Memburu Jejak Sang Arif (Review Selamat Tinggal karya Tere Liye)


Baru-baru ini Bang Tere menerbitkan novel barunya berjudul ‘’Selamat Tinggal’’. Meski sudah lama diunggah di google books tapi kali ini menggandeng Penerbit Gramedia Pustaka Utama untuk mencetaknya dalam bentuk buku. Yey!

Review Novel Selamat Tinggal karya Tere Liye

Fyi, saya masih belum baca versi cetaknya. Review kali ini bersumber dari unedited version ‘‘Selamat Tinggal’’ yang ada di google books.

Secara singkatnya nih, Selamat Tinggal menceritakan tentang isu-isu sosial (yang terjadi akhir-akhir ini. Eh, bukan akhir-akhir ini juga sih, tetapi juga isu sosial yang belum bisa diselesaikan). Teteman ada yang bisa menebak enggak, apa saja isu-isu tersebut? Ya! Budaya Indonesia yang mendarah daging apa lagi kalau bukan korupsi, bentuk-bentuk ketidakadilan dan kejahatan sosial lainnya?

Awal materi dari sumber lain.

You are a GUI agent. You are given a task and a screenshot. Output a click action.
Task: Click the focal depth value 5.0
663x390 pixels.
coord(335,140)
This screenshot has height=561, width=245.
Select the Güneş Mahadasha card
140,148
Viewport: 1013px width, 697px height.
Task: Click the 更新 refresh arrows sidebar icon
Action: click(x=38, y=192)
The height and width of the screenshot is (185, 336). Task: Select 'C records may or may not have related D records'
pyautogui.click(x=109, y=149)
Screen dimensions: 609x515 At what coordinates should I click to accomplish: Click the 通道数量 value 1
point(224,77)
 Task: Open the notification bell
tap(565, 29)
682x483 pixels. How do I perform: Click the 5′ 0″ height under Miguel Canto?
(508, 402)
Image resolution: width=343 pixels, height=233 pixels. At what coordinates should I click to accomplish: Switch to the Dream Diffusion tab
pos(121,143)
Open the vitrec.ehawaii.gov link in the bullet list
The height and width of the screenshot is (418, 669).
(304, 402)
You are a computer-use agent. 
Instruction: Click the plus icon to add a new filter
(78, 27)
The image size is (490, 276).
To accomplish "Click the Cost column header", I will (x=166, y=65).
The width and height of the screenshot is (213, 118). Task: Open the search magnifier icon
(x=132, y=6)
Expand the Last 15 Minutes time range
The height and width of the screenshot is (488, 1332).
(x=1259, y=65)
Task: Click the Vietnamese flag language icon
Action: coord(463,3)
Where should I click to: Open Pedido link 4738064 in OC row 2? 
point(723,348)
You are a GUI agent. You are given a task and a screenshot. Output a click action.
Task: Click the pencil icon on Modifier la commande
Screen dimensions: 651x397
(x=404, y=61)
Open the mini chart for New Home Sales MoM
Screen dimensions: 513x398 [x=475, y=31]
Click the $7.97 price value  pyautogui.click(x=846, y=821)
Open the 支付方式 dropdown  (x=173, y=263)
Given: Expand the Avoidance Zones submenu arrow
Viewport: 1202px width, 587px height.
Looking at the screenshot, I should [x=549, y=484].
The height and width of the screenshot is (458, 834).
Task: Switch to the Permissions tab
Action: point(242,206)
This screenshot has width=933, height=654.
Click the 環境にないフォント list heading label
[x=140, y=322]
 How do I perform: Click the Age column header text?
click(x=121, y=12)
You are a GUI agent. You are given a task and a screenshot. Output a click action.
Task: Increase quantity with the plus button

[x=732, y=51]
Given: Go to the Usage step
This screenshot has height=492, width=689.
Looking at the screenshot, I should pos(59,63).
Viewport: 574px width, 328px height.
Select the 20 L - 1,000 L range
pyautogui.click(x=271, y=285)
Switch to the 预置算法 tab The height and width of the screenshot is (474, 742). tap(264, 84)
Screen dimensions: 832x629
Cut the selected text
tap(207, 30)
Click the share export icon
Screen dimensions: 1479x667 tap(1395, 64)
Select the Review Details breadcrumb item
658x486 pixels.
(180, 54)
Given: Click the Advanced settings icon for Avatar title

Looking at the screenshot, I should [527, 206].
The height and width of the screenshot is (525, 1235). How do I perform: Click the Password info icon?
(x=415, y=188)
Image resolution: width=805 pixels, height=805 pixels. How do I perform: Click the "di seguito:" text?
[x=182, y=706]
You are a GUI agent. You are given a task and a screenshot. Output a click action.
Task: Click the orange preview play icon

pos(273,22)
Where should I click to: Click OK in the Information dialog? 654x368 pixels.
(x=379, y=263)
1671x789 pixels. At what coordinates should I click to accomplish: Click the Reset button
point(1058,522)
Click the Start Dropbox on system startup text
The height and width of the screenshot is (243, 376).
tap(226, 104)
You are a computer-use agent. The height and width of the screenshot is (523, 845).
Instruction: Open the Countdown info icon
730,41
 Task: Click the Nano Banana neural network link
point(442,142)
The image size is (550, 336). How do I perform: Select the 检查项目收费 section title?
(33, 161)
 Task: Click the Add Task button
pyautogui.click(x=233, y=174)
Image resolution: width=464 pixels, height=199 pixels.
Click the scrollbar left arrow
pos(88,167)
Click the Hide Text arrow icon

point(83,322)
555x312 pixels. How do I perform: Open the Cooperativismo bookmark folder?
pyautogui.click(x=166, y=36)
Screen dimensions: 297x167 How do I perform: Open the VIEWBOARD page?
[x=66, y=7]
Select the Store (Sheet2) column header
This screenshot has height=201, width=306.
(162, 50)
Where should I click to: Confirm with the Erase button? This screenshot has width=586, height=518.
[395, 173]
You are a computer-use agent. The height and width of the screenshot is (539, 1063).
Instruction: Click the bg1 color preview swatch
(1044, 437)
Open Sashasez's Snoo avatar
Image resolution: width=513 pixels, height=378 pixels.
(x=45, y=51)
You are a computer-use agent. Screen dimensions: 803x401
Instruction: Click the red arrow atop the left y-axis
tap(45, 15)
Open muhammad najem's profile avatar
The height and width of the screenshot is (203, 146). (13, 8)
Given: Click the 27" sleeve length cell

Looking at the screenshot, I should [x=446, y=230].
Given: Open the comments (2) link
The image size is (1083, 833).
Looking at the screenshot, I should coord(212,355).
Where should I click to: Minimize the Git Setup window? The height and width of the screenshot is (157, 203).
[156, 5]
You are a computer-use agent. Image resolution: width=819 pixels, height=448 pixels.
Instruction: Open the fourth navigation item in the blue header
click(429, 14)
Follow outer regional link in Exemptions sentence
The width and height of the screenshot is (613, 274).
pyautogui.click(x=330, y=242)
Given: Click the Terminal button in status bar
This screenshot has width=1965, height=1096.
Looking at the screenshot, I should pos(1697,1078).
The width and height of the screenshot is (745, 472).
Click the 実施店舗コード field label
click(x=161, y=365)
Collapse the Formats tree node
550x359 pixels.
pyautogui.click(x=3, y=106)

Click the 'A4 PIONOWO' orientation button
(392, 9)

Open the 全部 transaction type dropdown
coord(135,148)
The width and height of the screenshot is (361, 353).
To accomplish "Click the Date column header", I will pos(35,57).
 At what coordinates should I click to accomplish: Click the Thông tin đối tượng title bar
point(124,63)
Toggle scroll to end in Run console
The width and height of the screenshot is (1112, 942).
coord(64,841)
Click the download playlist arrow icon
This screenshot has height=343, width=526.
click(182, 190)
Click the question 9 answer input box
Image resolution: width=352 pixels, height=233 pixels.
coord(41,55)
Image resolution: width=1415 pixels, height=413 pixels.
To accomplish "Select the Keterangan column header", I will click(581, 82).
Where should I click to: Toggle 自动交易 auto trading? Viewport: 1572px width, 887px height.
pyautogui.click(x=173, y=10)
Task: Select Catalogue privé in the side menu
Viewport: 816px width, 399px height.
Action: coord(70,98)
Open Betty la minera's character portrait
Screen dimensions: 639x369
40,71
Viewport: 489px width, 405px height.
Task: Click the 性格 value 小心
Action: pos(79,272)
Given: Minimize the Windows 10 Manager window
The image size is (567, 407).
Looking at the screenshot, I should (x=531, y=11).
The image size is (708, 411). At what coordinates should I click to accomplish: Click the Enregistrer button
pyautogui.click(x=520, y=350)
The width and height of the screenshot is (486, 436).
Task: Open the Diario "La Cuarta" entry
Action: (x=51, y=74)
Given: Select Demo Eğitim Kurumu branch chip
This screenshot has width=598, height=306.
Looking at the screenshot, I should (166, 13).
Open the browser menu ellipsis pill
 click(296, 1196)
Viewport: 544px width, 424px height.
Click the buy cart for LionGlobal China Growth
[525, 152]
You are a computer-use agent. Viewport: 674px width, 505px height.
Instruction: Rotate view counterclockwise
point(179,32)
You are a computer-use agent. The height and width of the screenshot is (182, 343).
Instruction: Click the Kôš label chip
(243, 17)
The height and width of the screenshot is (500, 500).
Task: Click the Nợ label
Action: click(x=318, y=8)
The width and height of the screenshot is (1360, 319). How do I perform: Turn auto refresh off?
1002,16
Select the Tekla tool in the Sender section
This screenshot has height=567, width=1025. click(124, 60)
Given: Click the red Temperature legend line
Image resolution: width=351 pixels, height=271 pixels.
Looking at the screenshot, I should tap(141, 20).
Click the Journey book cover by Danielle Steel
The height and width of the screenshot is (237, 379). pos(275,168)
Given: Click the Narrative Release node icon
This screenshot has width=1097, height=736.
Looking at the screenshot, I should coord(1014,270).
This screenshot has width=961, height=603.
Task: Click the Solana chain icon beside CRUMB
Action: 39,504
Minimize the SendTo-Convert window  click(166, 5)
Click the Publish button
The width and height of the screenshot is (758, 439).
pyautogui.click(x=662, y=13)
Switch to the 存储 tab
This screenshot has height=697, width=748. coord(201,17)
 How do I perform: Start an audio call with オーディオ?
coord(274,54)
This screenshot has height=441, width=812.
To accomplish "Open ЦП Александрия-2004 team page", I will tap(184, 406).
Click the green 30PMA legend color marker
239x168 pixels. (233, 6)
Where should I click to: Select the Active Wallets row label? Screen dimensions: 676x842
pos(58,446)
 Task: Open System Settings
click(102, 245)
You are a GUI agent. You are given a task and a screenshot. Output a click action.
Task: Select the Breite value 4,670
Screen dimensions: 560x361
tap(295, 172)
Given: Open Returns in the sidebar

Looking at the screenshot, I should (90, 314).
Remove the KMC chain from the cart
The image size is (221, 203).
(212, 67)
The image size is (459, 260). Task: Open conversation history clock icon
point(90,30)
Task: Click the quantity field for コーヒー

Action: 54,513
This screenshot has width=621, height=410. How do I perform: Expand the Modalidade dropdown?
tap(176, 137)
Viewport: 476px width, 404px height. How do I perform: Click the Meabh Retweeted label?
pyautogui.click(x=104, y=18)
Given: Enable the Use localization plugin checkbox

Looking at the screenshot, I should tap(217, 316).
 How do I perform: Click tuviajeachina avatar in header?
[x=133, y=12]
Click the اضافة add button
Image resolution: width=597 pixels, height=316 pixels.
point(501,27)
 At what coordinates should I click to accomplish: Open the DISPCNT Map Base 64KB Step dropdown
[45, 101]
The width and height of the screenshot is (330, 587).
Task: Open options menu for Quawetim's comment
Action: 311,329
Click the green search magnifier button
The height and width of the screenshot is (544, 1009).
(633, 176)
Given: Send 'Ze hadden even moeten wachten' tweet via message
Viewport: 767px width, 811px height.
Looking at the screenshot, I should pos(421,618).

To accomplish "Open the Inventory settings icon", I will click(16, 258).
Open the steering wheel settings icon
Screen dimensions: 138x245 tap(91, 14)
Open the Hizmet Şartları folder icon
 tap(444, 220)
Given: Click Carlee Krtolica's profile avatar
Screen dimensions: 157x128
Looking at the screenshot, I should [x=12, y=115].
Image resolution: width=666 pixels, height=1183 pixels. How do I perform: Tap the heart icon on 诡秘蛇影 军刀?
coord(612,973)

Nah, dari beberapa isu tersebut Bang Tere mengaplikasikannya pada salah satu tokoh bernama Sitong. Dia anak rantau yang sedang kuliah Jurusan Sastra di Jawa. Untuk membiayai hidup dia bekerja sebagai penjaga usaha toko buku bajakan (buku ilegal) milik pamannya. Btw, Sintong ini mahasiswa akhir yang sedang mengerjakan skripsi dan tugas akhirnya ini berkaitan dengan seorang penulis Indonesia terkemuka pada masanya yakni Sutan Pane.

Dari beberapa konflik yang disuguhkan, menurut author yang paling menarik adalah saat Sitong mencari informasi tentang Sutan Pane. Yaaa bukannya isu-isu sosial itu enggak penting, hanya saja bagi author ini hal baru. Why? Mungkin karena terlalu tidak peduli, tidak mau tahu, atau memang bacaan tentang sejarahnya yang kurang, hingga baru tahu kalau ada salah seorang penulis Indonesia yang arif dan kini terlupakan.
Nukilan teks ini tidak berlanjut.